_ОТРЫВОК ДОКУМЕНТА:_
•••
Нет, нет и нет: воспитание трудом с автоматом в руках и с псом, рвущимся с цепочки, — это сознательная подлая ложь! Недаром у Гитлера на лагерных воротах тоже красовалась надпись: «Труд делает свободным!»
Теперь о культурно-воспитательной части.
Чтобы воспитывать культурой, воспитатель должен быть культурнее воспитуемого.
В лагерях первым по значению лицом является опер, вторым — начальник лагеря, третьим — начальник производственной части, четвёртым — начальник хозяйственной части. Это была тесно спаянная головка, объединяли их совместное воровство, злоупотребления и комбинации. Все они отчитывались перед вышестоящими органами и покрывали друг друга. Вне этой кучки стоял начальник МСЧ: медицина мало интересовала начальников, но все они всегда и везде любили зайти в чистенький домик амбулатории и посидеть там, устроить себе перекур в приятной обстановке и при умном разговоре с культурными людьми. Начальниц МСЧ третировали как низших, а иногда и как проституток: так их называли на разводе при заключённых, при тех врачах, с которыми эти обездоленные женщины-врачи наедине вели себя как с равными и которым горько плакались на свою судьбу.
И всё же МСЧ — не последняя ступень в лагерной иерархии: нет-нет, но у начальника лагпункта или опера с перепоя заболит голова, и он зайдёт в МСЧ за таблеткой. А вот КВЧ — это уж действительно низ, дно лагерной администрации! Вот эту часть презирали решительно всё — и начальство, и заключённые! Штат КВЧ обычно состоял из трёх человек: начальника с культурным уровнем постового милиционера, бытовика или урки, оканчивающего срок и могущего приносить из-за зоны почту и посылки, и уборщицы тёти Маши или тёти Саши, которая раз в день елозит грязной шваброй по серому от грязи полу. Такой аппарат и должен был культурно воспитывать заключённых.
•••
_ФРАГМЕНТЫ ДАННЫХ:_
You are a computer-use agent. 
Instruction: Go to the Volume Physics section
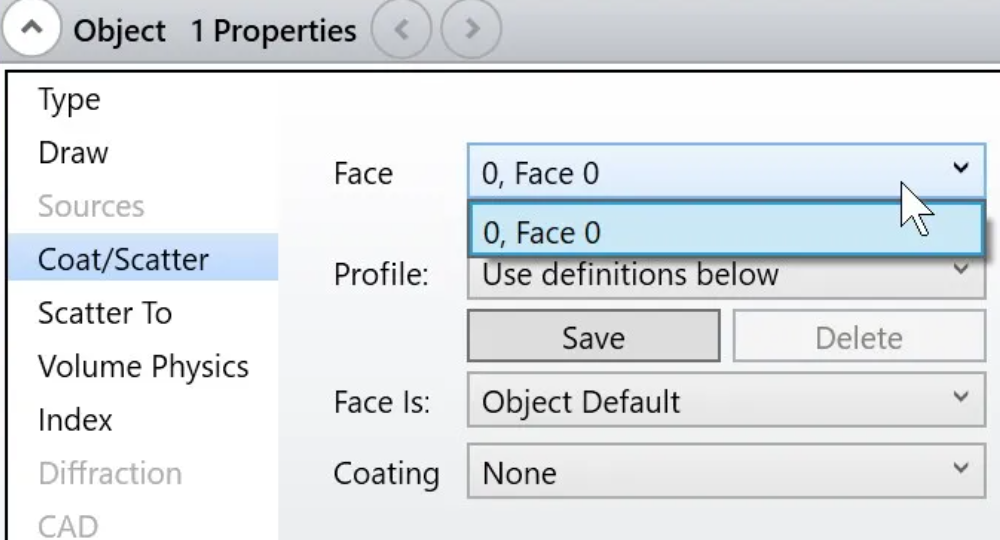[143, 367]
•••
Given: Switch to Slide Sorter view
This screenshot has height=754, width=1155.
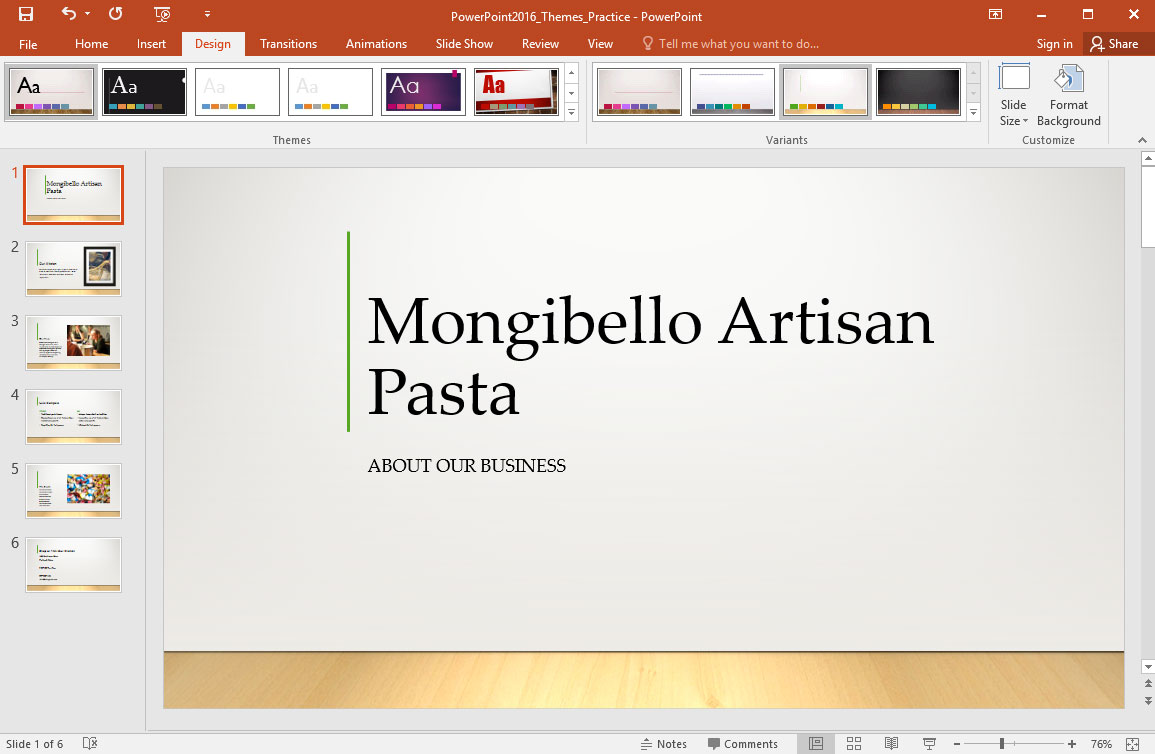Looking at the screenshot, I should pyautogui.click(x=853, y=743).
•••
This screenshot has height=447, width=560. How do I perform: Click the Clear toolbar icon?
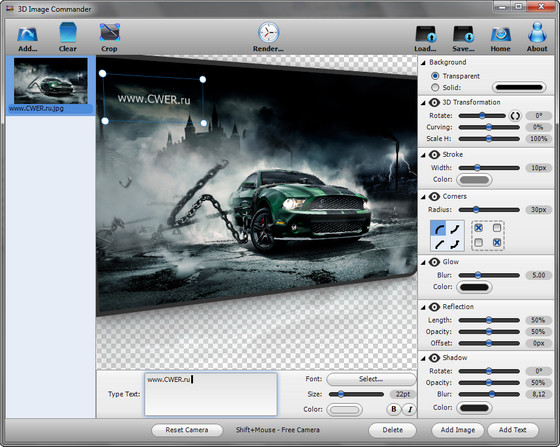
•••
Как мог бы продолжаться отрывок о культурно-воспитательной части в лагерях? Допишите его, начав сразу после последнего предложения. Данные — отдельный материал, с отрывком о культурно-воспитательной части в лагерях они не связаны.

_РЕЗУЛЬТАТ:_
Если на данном лагпункте большого зала и сцены не было и отсутствовали материальные возможности для деятельности драмкружка и кружка концертной самодеятельности, то КВЧ просто прозябало в неизвестности. В таком положении к ней примазывался сталинский патриот писатель Дьяков и придуривался там в тепле и спокойствии — выдавал книги, если имелась библиотека, собирал и раздавал письма и прочее и бегал на общую кухню за добавком — всё-таки он в обслуге, всё-таки придурок и имеет какое-то право на лишний черпак баланды и каши.
Какой культурой такая часть может воспитывать заключённых — урок, власовцев, бандеровцев, эсэсовцев, ежовс-ких «контриков» и контриков послевоенной выпечки, — не понимаю. Я примера такого воспитания не видел, и Дьяков, бывший придурок КВЧ, в своей книге его тоже не дал. Если он принёс брошюру с речами В.И. Ленина и показал её бывшему комкору — сталинскому «контрику», и у комкора, верного патриота сталинской антиленинской партии, полились слезы — может быть, но это не заслуга КВЧ и Дьякова. Старый человек был воспитан в духе слепого поклонения, он не понимал разницы между ленинской идеей и сталинской практикой, он верил в лживые заклинания «Правды», что «Сталин — это Ленин сегодня», и готов был стоять руки по швам и ронять слезы от одного звука знакомых имён и фамилий, ничего не подозревая и никого не проверяя. На таком лагпункте к КВЧ действительно жались единомышленники Дьякова, но ведь их-то как раз не надо было перевоспитывать!